> [Exercise requirements] Return everything from "One skilled in" down to "PA, USA) (2000)." in the fulvestrant formulation passage below, copied word for word.

> [Text under study]
::::
One skilled in the clinical and pharmacological arts will be able
to determine a therapeutically effective amount through routine
experimentation, for instance, by monitoring a subject's response
to administration of a compound and adjusting the dosage
accordingly. For additional guidance, see Remington: The Science
and Practice of Pharmacy (Gennaro ed. 20th edition, Williams &
Wilkins PA, USA) (2000).
[0048] The formulations of the inventive subject matter can be
administered according to any suitable dosing schedule. For
example, it is contemplated that a dose of between 100-1,000 mg
fulvestrant, more preferably between 150-750 mg fulvestrant, and
even more preferably between 200-550 mg fulvestrant can be
administered once, twice, or even three or more times per
month.
[0049] Although some preferred compositions according to the
inventive subject matter may be administered via intramuscular
injection, it is contemplated that the formulations can be used to
form a dosage form administered in any suitable manner, including
for example, orally via capsules, powders, tablets, troches,
elixirs, suspensions, syrups, wafers, chewing gums, aqueous
suspensions or solutions. Oral pharmaceutical preparations can be
made following the conventional techniques of pharmacy involving
milling, mixing, granulation, and compressing, when necessary, for
tablet forms; or milling, mixing and filling for hard gelatin
capsule forms. When the dosage unit form is a capsule, it may
additionally contain a pharmaceutically acceptable carrier, such as
a liquid carrier (e.g., a fatty oil).
[0050] Other dosage unit forms may contain other various materials
which modify the physical form of the dosage unit, such as, for
example, a coating. Thus, tablets or pills may be coated with
sugar, shellac, or other enteric coating agents. Materials used in
preparing these various compositions should be pharmaceutically or
veterinarally pure and non-toxic in the amounts used.
::::
> [Extracted data]
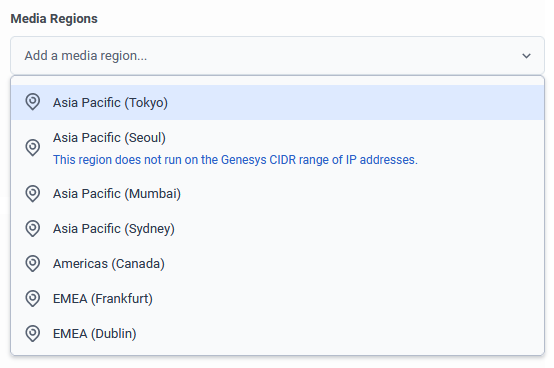Image resolution: width=554 pixels, height=368 pixels.
Task: Focus the Add a media region field
Action: 277,56
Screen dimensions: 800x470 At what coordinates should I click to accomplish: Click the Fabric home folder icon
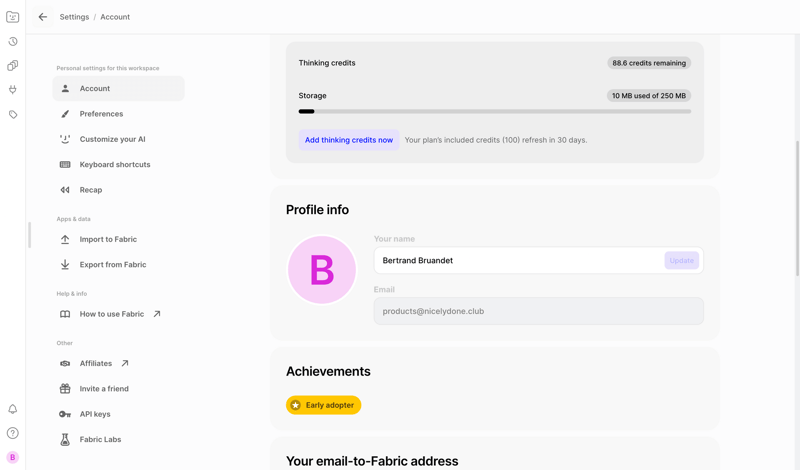point(13,17)

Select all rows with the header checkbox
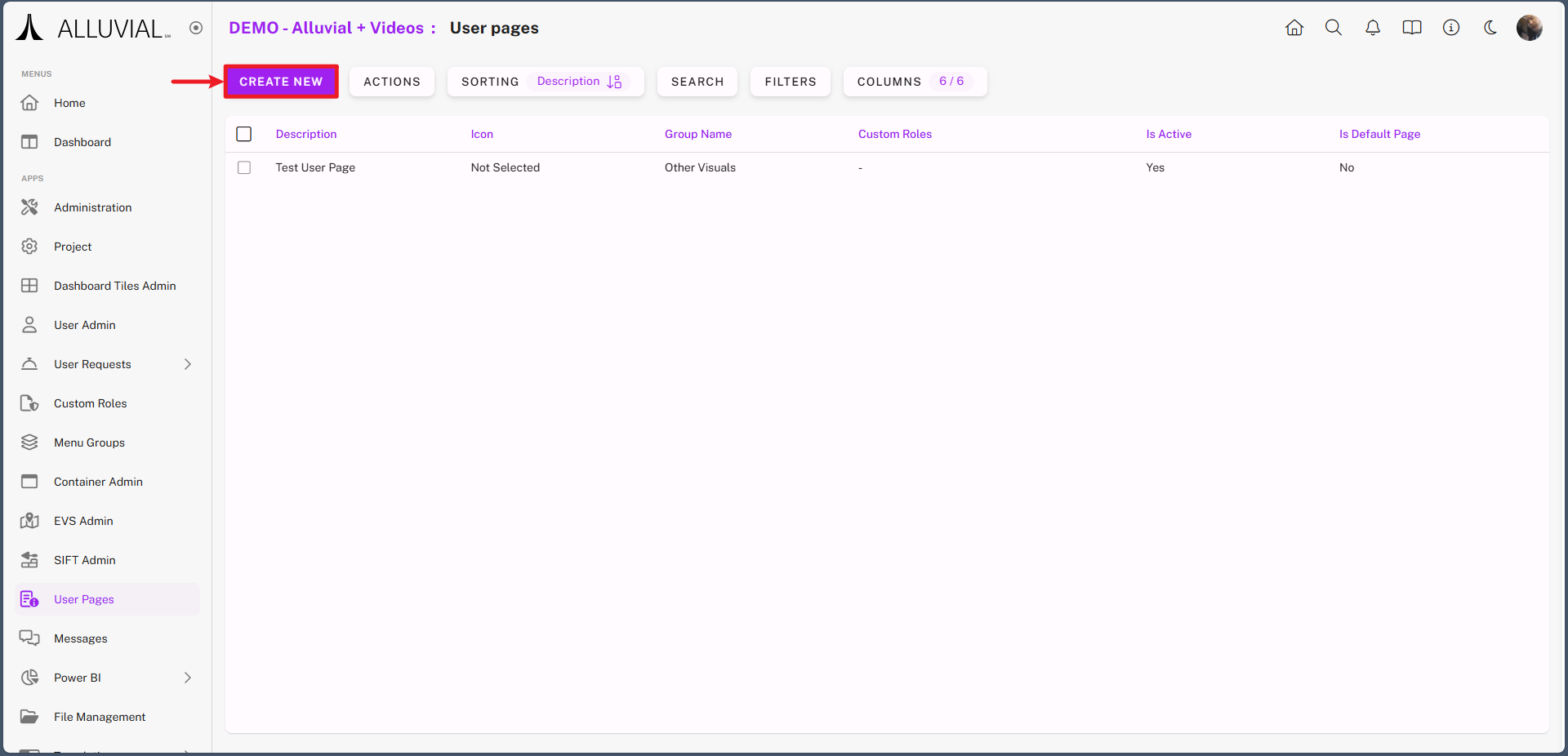(x=244, y=134)
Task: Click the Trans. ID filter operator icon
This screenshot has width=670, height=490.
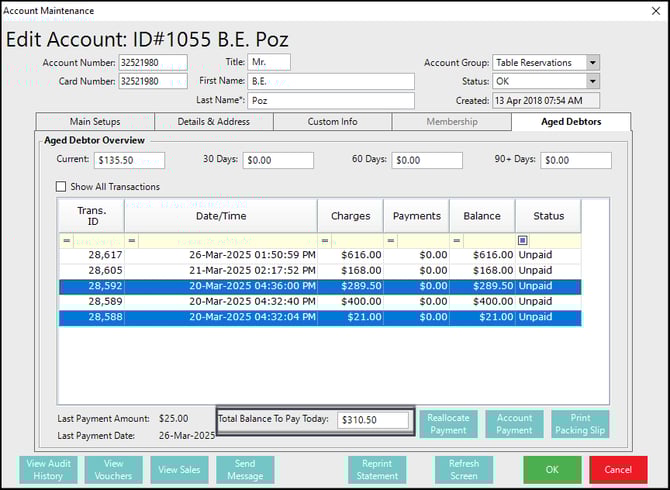Action: point(67,240)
::::
> [Expected answer]
One skilled in the clinical and pharmacological arts will be able
to determine a therapeutically effective amount through routine
experimentation, for instance, by monitoring a subject's response
to administration of a compound and adjusting the dosage
accordingly. For additional guidance, see Remington: The Science
and Practice of Pharmacy (Gennaro ed. 20th edition, Williams &
Wilkins PA, USA) (2000).